I didn't mean to pick on evolutionary biology, but if you insist....

So science not only defines the terms and presuppositions but it also dictates who plays the game and how scientific data may be used. This sounds like a closed religious group. If you don't subscribe to our creed, you can't worship with us. I understand that. No ID heretics allowed in the Church of Evolution. Irenaeus once said that heretics always misuse the Scriptures. The ID heretics are using data from science against the very evolutionary creed which the data are supposed to prove. Shame on them! Call out the thought police!

"Until that smoking gun is found, ID has to take a backseat to evolutionary theory with its accessible historical record and proposed mechanisms of descent with modification and common ancestry."

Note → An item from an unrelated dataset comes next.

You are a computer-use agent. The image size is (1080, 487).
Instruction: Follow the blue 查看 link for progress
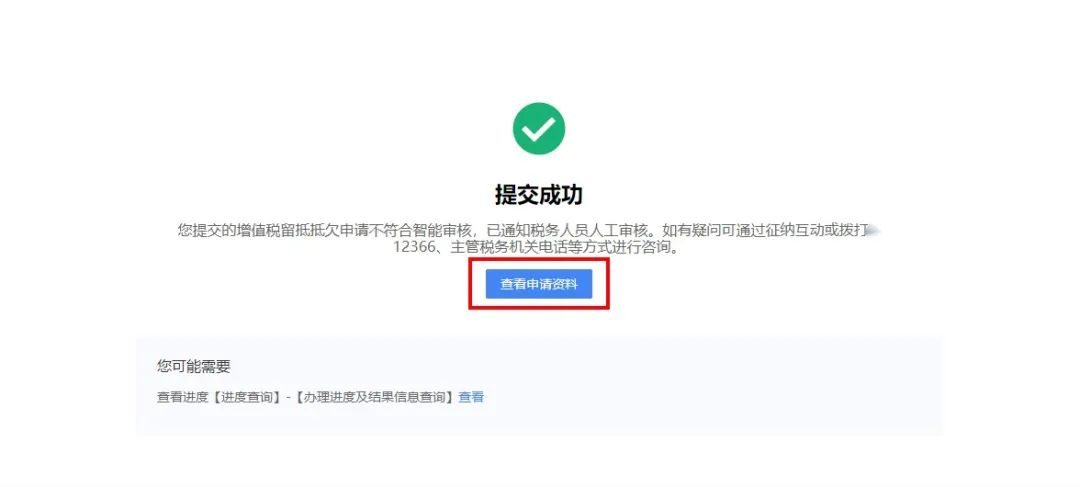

So the search for the "smoking gun" must be done from a presuppositional "back seat" with both hands tied around their backs. That's clever. Presuppose that all historic events must have a material cause or it isn't "science" even though the evolutionist cannot say what caused material. I wish we could get away with that in theology.

Hence the problem in a nutshell: With the invocation of methodological materialism, science puts itself in the intellectual driver's seat and forces all other modes of knowing to the back seat. (In truth, it shoves them out the passenger door and into the ditch.) Nice power move. No wonder the debate has degenerated into power politics, propaganda, and the courts!

I posit:

1. The sentence - "A natural event must have a natural cause" is either a) tautology, and therefore nonsense, or b) an unprovable statement and therefore not science..

2. As b) an unprovable statement, it is philosophically the same as the sentence "In the beginning, God created the heavens and the earth," which likewise cannot be proven.

3. The former is presuppositional atheism, the latter is presuppositional theism.

4. The former presupposes that matter is able to cause itself; the latter presupposes that matter must have an immaterial cause.